* begin Records shown *

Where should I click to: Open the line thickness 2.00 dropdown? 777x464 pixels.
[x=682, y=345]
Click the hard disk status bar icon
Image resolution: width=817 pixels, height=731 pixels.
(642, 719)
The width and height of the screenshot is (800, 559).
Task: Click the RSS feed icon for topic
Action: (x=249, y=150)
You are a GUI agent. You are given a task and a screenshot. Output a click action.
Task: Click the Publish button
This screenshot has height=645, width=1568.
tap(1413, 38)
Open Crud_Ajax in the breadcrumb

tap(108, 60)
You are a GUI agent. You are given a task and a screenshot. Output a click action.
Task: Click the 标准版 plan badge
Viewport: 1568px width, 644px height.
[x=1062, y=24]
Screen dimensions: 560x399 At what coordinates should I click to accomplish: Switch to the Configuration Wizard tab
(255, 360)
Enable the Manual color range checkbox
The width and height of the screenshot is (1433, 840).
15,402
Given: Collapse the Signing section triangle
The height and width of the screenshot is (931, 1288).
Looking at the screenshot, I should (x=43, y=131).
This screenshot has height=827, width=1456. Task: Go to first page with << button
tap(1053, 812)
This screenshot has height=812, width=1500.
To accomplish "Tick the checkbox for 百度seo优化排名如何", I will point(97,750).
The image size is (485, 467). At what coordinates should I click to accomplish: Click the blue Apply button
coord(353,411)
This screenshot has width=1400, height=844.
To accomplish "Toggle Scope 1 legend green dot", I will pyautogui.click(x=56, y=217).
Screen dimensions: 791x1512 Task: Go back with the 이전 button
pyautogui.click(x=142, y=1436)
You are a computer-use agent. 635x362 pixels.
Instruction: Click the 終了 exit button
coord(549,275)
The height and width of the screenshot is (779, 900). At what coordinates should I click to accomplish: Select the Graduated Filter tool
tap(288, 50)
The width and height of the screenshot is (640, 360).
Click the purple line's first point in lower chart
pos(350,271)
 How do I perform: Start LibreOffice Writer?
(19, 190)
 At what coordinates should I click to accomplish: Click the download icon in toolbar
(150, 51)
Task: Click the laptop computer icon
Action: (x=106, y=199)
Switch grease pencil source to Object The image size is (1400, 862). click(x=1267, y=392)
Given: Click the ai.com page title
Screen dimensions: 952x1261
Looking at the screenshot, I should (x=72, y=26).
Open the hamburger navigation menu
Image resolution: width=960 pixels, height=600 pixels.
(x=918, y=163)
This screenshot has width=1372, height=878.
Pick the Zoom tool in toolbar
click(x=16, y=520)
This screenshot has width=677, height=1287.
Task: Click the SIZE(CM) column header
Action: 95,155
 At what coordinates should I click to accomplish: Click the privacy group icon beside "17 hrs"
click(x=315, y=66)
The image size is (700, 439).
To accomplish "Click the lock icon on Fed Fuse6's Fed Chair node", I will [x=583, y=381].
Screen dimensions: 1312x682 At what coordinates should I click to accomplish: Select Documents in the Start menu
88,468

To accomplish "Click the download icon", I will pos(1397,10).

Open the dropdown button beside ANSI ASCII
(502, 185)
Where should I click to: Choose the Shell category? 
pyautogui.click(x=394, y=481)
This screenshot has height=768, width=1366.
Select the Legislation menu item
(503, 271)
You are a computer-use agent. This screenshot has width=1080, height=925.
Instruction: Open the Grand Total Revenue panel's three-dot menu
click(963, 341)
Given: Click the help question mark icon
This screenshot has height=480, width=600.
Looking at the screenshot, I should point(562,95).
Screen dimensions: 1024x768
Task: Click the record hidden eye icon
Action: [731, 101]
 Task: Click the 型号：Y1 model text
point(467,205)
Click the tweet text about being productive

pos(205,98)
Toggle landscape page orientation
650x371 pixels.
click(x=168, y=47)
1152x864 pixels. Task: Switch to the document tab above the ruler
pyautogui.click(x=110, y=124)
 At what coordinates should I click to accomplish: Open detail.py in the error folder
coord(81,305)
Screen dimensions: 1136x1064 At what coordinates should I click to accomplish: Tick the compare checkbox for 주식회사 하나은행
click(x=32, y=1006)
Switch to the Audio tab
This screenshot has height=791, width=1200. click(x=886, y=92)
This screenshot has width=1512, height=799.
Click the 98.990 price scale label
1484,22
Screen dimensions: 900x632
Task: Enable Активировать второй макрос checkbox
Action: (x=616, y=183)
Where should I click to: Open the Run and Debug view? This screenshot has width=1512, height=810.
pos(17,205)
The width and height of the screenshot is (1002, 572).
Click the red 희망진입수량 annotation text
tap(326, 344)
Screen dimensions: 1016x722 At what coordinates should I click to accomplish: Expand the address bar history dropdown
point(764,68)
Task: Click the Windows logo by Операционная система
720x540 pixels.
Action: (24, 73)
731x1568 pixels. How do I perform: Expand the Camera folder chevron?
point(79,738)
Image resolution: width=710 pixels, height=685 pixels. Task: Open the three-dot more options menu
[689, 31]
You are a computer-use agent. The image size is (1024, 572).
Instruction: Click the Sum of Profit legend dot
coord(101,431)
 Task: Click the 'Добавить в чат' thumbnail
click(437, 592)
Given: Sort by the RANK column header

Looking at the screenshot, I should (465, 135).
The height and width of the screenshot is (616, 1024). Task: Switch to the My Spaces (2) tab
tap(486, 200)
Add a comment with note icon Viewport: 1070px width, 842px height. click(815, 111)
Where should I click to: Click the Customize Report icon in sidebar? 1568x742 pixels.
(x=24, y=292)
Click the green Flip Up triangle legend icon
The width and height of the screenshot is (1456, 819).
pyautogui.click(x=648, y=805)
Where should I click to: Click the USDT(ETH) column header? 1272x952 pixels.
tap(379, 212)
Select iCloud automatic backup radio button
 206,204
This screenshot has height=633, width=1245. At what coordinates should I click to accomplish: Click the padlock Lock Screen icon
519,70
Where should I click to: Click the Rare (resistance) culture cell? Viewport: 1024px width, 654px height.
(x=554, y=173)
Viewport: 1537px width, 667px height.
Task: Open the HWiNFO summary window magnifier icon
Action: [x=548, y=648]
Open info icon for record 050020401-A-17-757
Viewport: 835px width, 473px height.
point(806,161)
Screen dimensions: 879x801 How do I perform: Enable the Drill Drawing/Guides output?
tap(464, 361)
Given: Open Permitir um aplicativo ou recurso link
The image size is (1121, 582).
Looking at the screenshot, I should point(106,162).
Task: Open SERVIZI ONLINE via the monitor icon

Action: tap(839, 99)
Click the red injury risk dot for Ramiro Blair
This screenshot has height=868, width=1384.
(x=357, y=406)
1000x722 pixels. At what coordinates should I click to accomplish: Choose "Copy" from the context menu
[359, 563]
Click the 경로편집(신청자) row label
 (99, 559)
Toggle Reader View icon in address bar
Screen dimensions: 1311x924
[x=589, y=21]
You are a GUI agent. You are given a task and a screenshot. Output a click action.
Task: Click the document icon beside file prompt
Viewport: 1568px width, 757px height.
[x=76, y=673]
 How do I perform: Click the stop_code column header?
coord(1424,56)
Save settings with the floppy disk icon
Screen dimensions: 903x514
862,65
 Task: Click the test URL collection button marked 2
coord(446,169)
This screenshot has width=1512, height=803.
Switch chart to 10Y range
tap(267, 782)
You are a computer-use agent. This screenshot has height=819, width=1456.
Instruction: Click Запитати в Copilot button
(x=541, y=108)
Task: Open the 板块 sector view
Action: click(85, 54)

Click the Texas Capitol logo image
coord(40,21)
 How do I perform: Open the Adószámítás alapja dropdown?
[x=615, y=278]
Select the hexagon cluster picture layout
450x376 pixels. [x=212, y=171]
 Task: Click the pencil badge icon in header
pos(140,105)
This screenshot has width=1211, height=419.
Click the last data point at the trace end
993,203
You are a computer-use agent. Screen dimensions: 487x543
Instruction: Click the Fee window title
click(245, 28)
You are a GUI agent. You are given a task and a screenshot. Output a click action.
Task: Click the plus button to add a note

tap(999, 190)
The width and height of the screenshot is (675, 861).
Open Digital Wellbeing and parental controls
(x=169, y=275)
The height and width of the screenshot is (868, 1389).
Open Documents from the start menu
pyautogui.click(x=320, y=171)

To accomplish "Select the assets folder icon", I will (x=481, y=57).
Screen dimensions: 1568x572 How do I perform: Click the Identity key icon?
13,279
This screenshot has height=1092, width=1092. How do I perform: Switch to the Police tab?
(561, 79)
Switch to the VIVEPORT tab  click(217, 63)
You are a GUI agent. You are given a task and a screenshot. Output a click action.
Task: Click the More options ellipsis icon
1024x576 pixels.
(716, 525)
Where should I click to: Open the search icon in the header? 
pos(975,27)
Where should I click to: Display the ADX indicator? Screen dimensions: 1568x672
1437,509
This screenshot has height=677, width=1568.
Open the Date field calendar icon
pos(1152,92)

* end Records shown *

**Job**.
List every line of the entries above that contains the word "Switch".

**Answer to this exercise**.
Screen dimensions: 560x399 At what coordinates should I click to accomplish: Switch to the Configuration Wizard tab
Switch grease pencil source to Object The image size is (1400, 862). click(x=1267, y=392)
1152x864 pixels. Task: Switch to the document tab above the ruler
Switch to the Audio tab
The height and width of the screenshot is (616, 1024). Task: Switch to the My Spaces (2) tab
Switch chart to 10Y range
This screenshot has height=1092, width=1092. How do I perform: Switch to the Police tab?
Switch to the VIVEPORT tab  click(217, 63)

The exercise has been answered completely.